Your objective ->
Pick up the forum post about finding chargers on long Model 3 road trips and keep writing it after its last sentence.

Source passage ->
((
In my experience, the majority of SCer's are located in the parking lots of mid-range chain hotels like Holiday Inn Express or Residence Inn. Your simplest solution would be to stay at those hotels, charging before sleeping, or while eating your continental breakfast. I would use the Supercharger map in concert with google maps to determine which chargers are located at hotels. On your car's screen, if you tap the screen, then the charging icon on the bottom left, a list of nearby SCers will pop up. If you scroll to the bottom of this list, you'll see a list of nearby destination chargers. You can also use Chargepoint and Plugshare to locate other charging solutions. I have now completed over 20,000 car camping miles in my Model 3 over the last 10 months. I've used destination chargers twice just because I stumbled across them. I've used chargepoint once when I couldn't make it to a SCer in Alberta. I stay away from interstates, and don't make reservations. I go where the road takes me, plan my next charging stop while I'm at a supercharger, and all the info I need is contained in the car's systems and my handy atlas as backup detail.
))
Source data ->
((
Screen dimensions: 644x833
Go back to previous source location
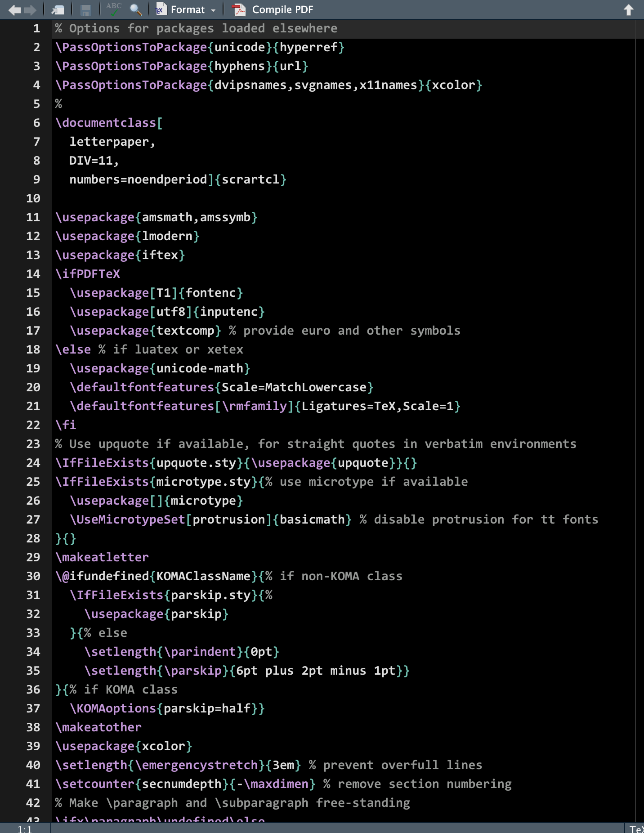click(x=14, y=10)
))
Output of the exercise ->
----------



## barjohn (Aug 31, 2017)

I too relied more on the information contained in the car's system. We used a better route planner as a general plan but then used the car's system to go from charger to charger bearing in mind how much reserve we wanted to have and skipping some if we could.


----------



## mzichao (Aug 9, 2019)

Interesting to see the EV charger info on Plugshare and Booking.com are not very assuring when I want to know the current working condition (stretch goal is available/in use) of the destination chargers. The info are not guaranteed, just crowd-sourced. I guess I need to call to confirm the status before booking. Staying at a hotel with destination chargers and Tesla SCers nearby (as backup) would be my best bet with a wife and 2 kids. 

Love the quick responses from you all and this forum is awesome!


----------



## FRC (Aug 4, 2018)

mzichao said:


> my best bet with a wife and 2 kids.


Forget everything that I said earlier. From your avatar I was assuming you were a single female. Just do whatever your wife tells you to!


----------



## garsh (Apr 4, 2016)

barjohn said:


> I too relied more on the information contained in the car's system. We used a better route planner as a general plan but then used the car's system to go from charger to charger bearing in mind how much reserve we wanted to have and skipping some if we could.


That's pretty much what I've been doing as well.

I also change settings in abetterrouteplanner, and tweak things to better match my preferences ("depart charge", "goal arrival charge") and observed vehicle behavior ("reference consumption", "battery degradation").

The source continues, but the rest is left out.